From the beginning of the 21st century people have been familiar to the network gradually,the uses of the internet have been in explosive growth.People could exchange variety of information and access digital information (films, literature, technical information), online services(online banking,herbmylife,and so on) easily through internet, but the pirate became also easier. So the management and protection of digital works become not only the urgent need to solve the problem,but also the request to ascertain the rights towards the illegal use of digital works.
     As a kind of technology for saving text digital information, text watermarking can protect the hiding information in text media and could be saved in datas retrievably so as to realize confirming the rights of the text and tailing the infringing behaviors to the text. Because text documents lack redundancies of the space fields and frequency fields, the hiding techniques in multimedia could not be used to generate text watermarking.The early methods of text steganography were relized by that human visual system can not recognize the minute changing of the texts physical formats, such as word space, line space and character font.Once the text is attacked by typeset or optical character recognition,the watermarking would be damaged and its applications would be limited.As a carrier text has its particularity,it belongs to the category of natural language.Now the research of text information hiding based on natural language processing become the main direction, many research institutions put a lot of manpower and resources to it.Until now a large number of results have emerged, however,a unified standard which can be accepted by all parties have not been formed.thus the research is challenging.
     The paper mainly concerned about Chinese texts watermarking,and proposes several methods for natural language steganography on word level and sentence level.The main contributions are summarized as follows:
     A method based on exchanging conjunctions is proposed. Based on the characters that the chaotic systems is sentitive to the initial values extremely and the text sematic features have tiny changes after synonyms' exchanging,the algorithm encrypt the original watermarking information through chaotic system,create the substitution table of synonym conjunctions,then replace the conjunctions in accordance with encrypted watermarking to realize hiding information.

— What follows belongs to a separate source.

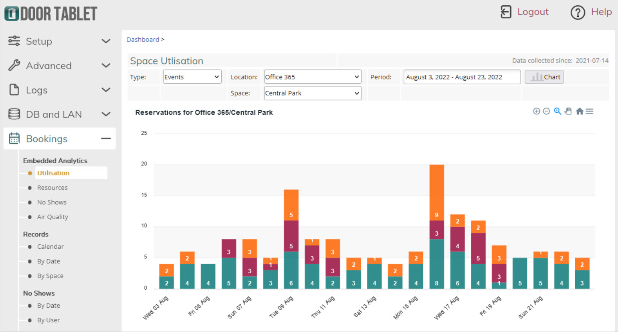This screenshot has height=332, width=618.
Task: Open the chart hamburger menu for export options
Action: [590, 111]
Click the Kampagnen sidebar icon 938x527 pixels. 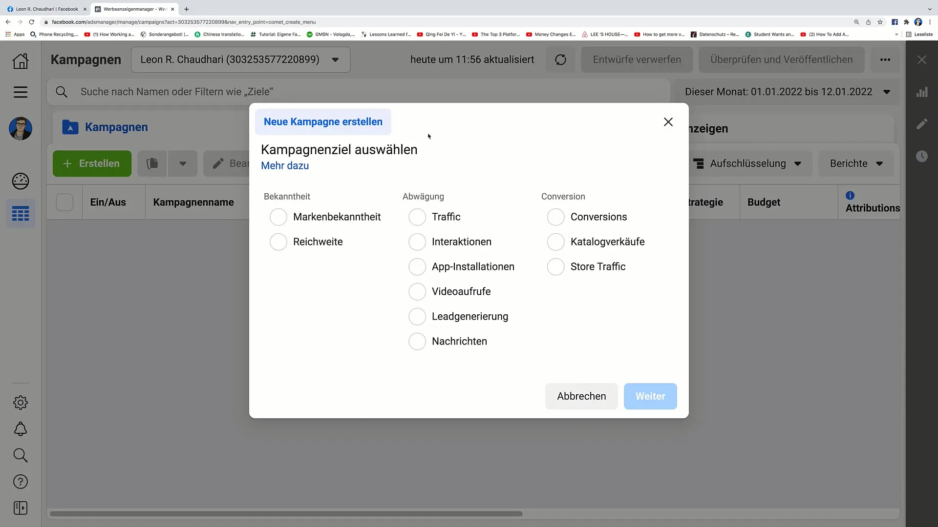tap(21, 214)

By the experiments' proof the watermarking has good invisibility and strong robustness to attacks.
     A method based on Chinese characters frequently used is proposed.Based on the steady emergence frequency of the frequently used characters, and the looming rules of 'de' word, according to the hiding information,the algorithm changes the parity value of character numbers between two frequently used words through adding or deleting'de',then the watermarking is embedded.lt has a wide range of applications and can not be effected by text types.The experiments results show that the watermarking has large capacity and better invisibility.
     A method on sentence layer is proposed.Because there are many sentence structures such as 'SBV(?)ADV' and 'SBV (?) ADV (?) POB' existing in text.The adverbs in 'ADV' structures and the prepositions in 'POB' structures have tight relations with head words of the text, they are always ideographic strongly and play a more importment role.Based on this character, combined with chaos encryption and sequence mapping,the information is embedded in the text by the synonyms'swapping of adverbs,the same as the prepositions.Combined with other similar algorithms through experiments.the algorithm has large watermarking capacity, strong robustness and good invisibility.
     A zero watermarking method is proposed that based on text key words and Chinese high frequency characters.Because the zero watermarking doesn't change the original text a little,while the key words and Chinese frequently used characters can reflect the importment features of the text,the algorithm realize the information hiding and copyrights reservation through encryption and adding time stamp by the third certification authority. For enhancing the robustness the algorithm add phonetic sequencing to reduce the effects of changing sequence by modifying the text. The method has a better ability to resist many kinds of attacks.